** Opening DATA FOR THIS TASK block **

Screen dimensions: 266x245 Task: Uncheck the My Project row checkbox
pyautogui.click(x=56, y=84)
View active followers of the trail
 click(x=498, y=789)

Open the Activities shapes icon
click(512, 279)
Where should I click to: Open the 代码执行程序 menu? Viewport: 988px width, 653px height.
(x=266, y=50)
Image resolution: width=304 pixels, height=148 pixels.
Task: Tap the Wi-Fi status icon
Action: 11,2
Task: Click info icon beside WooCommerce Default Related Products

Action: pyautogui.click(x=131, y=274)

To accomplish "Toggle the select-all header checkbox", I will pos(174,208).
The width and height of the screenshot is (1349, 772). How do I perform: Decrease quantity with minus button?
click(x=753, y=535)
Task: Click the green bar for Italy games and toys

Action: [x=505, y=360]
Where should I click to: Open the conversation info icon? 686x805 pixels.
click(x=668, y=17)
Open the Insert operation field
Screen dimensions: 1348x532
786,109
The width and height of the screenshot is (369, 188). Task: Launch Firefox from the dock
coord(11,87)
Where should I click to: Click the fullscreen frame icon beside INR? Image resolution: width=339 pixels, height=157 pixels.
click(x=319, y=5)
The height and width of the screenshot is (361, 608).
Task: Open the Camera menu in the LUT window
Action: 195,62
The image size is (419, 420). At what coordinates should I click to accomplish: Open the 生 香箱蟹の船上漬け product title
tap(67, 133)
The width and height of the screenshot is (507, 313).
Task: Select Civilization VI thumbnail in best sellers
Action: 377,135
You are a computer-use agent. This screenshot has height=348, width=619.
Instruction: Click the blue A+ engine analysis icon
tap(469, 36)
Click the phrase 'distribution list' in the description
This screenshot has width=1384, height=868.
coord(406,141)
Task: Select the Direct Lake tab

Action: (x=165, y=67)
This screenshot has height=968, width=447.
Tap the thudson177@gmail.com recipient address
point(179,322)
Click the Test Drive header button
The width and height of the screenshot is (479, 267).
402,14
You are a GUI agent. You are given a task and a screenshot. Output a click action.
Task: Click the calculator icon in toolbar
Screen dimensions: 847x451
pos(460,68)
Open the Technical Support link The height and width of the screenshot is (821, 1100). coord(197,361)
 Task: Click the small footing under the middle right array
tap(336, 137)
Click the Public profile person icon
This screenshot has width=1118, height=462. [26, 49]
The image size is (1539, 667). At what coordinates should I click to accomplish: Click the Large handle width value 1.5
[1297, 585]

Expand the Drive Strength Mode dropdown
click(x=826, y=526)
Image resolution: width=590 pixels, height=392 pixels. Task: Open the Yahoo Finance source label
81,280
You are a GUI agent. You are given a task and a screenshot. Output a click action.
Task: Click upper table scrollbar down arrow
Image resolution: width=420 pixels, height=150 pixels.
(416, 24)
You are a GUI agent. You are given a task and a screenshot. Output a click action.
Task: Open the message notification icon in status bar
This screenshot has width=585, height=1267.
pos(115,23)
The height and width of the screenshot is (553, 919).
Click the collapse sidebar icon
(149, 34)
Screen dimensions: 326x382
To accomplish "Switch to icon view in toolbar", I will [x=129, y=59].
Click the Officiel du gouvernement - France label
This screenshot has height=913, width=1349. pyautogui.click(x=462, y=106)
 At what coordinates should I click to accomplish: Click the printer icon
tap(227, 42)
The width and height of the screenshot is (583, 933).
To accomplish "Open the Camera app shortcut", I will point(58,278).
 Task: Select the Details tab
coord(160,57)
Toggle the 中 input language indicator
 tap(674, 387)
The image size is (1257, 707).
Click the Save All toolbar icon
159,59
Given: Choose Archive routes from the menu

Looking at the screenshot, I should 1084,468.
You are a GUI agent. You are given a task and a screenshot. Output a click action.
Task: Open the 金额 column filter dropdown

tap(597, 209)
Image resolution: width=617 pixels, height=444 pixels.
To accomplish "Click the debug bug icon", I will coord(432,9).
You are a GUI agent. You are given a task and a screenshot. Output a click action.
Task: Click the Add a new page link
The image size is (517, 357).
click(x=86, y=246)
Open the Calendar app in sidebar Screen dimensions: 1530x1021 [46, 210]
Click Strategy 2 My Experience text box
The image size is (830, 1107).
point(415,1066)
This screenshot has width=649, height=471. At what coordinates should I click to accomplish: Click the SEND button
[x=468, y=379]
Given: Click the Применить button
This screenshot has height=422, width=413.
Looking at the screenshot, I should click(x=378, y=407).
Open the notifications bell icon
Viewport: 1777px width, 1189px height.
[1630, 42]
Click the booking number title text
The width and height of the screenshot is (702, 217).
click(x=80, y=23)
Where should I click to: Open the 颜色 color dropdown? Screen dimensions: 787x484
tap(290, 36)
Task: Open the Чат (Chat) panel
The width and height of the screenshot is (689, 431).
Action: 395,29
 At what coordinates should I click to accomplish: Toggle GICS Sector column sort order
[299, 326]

** Closing DATA FOR THIS TASK block **

Begin with the line above that has "Where should I click to: Click" and continue through the line that has "The height and width of the screenshot is (553, 919).", setting each one down exactly. Stop there.

## [COMPLETED TASK]
Where should I click to: Click the fullscreen frame icon beside INR? Image resolution: width=339 pixels, height=157 pixels.
click(x=319, y=5)
The height and width of the screenshot is (361, 608).
Task: Open the Camera menu in the LUT window
Action: 195,62
The image size is (419, 420). At what coordinates should I click to accomplish: Open the 生 香箱蟹の船上漬け product title
tap(67, 133)
The width and height of the screenshot is (507, 313).
Task: Select Civilization VI thumbnail in best sellers
Action: 377,135
You are a computer-use agent. This screenshot has height=348, width=619.
Instruction: Click the blue A+ engine analysis icon
tap(469, 36)
Click the phrase 'distribution list' in the description
This screenshot has width=1384, height=868.
coord(406,141)
Task: Select the Direct Lake tab

Action: (x=165, y=67)
This screenshot has height=968, width=447.
Tap the thudson177@gmail.com recipient address
point(179,322)
Click the Test Drive header button
The width and height of the screenshot is (479, 267).
402,14
You are a GUI agent. You are given a task and a screenshot. Output a click action.
Task: Click the calculator icon in toolbar
Screen dimensions: 847x451
pos(460,68)
Open the Technical Support link The height and width of the screenshot is (821, 1100). coord(197,361)
 Task: Click the small footing under the middle right array
tap(336, 137)
Click the Public profile person icon
This screenshot has width=1118, height=462. [26, 49]
The image size is (1539, 667). At what coordinates should I click to accomplish: Click the Large handle width value 1.5
[1297, 585]

Expand the Drive Strength Mode dropdown
click(x=826, y=526)
Image resolution: width=590 pixels, height=392 pixels. Task: Open the Yahoo Finance source label
81,280
You are a GUI agent. You are given a task and a screenshot. Output a click action.
Task: Click upper table scrollbar down arrow
Image resolution: width=420 pixels, height=150 pixels.
(416, 24)
You are a GUI agent. You are given a task and a screenshot. Output a click action.
Task: Open the message notification icon in status bar
This screenshot has width=585, height=1267.
pos(115,23)
The height and width of the screenshot is (553, 919).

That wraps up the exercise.